C’è un’unica cosa su cui il Primavera deve riflettere, ma non solo il Primavera: nella parte Pro, quella degli addetti ai lavori e dei panel e dei workshop, le narrazioni e le discussioni più interessanti sono venute fuori tutte dalla sfera della club culture; al tempo stesso, il set più sorprendente e chiacchierato del festival vero e proprio è stato quello di Fred Again. Non per forza il migliore, eh; ma di sicuro quello che ha sorpreso di più e che è stato chiacchierato di più – e lasciate perdere noi soliti stronzi che mormoravamo “Ma queste cose le facevano i Coldcut venticinque anni fa…”. È come se il rock (nel senso lato del termine, che va dal pop all’indie rumorista destrutturato) facesse fatica ormai a tirare fuori da un lato sorprese, dall’altro delle storie umane e sociali convincenti. Siamo ancora fermi alla saga della New York “Meet Me In The Bathroom” (peraltro, una scena dove il clubbing ha fatto da scintilla e sparigliatore…) o ai mille epigoni del post punk, ma il post punk è nato quarant’anni fa e la New York di Strokes ed LCD più di vent’anni fa.
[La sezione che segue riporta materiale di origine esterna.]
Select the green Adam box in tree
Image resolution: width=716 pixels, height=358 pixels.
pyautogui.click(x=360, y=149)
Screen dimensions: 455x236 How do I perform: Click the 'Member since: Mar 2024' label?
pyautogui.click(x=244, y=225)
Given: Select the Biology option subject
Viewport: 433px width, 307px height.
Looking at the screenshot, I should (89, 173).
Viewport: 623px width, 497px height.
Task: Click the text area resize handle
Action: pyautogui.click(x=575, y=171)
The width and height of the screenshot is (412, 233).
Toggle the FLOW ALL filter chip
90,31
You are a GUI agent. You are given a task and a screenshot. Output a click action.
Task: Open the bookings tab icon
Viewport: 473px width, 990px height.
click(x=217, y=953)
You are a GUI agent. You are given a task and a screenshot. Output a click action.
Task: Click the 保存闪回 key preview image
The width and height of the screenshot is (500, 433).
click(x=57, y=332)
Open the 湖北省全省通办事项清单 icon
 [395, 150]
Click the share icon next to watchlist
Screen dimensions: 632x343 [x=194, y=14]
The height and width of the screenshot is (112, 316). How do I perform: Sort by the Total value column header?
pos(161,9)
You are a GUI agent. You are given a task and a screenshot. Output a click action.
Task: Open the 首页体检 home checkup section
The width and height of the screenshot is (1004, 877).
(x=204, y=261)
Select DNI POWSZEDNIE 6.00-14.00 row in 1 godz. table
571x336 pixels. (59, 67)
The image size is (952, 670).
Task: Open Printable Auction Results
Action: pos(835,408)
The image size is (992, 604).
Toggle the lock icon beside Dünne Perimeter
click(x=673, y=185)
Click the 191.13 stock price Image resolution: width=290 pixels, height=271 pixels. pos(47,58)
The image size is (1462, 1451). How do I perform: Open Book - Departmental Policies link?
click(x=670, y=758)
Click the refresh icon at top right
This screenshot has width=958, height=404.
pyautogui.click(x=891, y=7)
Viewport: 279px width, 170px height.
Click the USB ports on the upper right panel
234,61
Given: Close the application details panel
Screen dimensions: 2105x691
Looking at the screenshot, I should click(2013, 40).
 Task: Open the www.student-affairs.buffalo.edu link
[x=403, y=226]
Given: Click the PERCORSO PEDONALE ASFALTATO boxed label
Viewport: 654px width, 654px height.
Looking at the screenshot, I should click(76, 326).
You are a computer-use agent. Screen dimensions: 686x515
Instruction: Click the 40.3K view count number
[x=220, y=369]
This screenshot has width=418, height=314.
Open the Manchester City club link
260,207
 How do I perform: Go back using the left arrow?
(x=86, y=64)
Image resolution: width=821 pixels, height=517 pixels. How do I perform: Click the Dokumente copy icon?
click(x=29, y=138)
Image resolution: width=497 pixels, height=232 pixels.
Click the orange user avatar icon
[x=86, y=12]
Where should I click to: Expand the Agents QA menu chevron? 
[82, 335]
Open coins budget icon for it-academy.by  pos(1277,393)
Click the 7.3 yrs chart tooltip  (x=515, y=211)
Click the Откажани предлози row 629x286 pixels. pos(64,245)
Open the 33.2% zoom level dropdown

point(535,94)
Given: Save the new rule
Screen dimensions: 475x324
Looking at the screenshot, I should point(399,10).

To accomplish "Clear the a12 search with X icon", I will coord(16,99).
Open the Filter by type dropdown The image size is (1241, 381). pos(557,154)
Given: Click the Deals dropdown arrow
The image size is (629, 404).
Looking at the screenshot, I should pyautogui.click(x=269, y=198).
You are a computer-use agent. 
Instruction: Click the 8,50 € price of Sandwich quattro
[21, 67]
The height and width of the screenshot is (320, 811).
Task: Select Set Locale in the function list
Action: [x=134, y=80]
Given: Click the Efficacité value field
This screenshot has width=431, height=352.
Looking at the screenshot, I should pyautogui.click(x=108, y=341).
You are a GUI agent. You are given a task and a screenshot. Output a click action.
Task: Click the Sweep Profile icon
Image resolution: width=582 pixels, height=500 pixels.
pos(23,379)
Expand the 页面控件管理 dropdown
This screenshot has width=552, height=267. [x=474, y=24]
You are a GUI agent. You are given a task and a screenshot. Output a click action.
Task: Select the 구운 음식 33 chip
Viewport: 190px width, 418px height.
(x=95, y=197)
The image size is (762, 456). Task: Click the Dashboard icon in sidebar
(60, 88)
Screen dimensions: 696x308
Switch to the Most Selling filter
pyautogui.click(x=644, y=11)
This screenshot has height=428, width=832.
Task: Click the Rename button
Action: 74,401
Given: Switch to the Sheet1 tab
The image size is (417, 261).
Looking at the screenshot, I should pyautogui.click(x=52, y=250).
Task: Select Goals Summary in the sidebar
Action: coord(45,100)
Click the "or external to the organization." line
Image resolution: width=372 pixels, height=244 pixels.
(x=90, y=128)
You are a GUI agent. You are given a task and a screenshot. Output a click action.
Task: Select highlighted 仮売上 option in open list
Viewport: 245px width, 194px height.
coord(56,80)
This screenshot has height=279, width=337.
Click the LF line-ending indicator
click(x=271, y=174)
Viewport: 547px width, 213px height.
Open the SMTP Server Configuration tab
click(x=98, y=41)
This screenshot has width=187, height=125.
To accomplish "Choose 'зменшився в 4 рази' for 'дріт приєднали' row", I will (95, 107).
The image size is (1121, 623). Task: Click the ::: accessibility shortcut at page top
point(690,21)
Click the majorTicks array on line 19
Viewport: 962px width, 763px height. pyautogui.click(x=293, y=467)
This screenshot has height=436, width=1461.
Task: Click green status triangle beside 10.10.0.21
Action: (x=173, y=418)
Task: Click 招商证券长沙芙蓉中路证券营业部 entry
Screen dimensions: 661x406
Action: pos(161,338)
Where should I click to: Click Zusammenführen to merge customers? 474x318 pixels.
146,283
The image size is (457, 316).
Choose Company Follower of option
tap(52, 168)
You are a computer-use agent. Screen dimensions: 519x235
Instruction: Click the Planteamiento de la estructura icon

Per dire, momento bellissimo del Pro è stato quando si è parlato delle proteste scaturite a Tbilisi dalla chiusura del Bassiani: la chiusura di una venue rock, o la censura di una band pop, riuscirebbe oggi a scatenare le stesse forze e gli stessi impulsi? Vent’anni fa, sì. Ma ripetiamo: oggi?
Sia come sia, al Primavera Sound si sta ancora bene. In questo 2023 siamo stati benissimo. E il mix fra quarantenni con le spillette (troppo vecchi ormai per essere hipster) e ventenni che sono lì per Rosalía, funziona. Finché si dà pari dignità ed amore ad entrambi, funziona e funzionerà.
PS. Festival italiani grandi e piccoli, ma soprattutto i grandi, imparate dal Primavera a gestire l’area food: un’autentica eccellenza del festival, cibi mai banali, a prezzi quasi umani, di qualità ottima, con un sacco di chicche inaspettate: si può fare.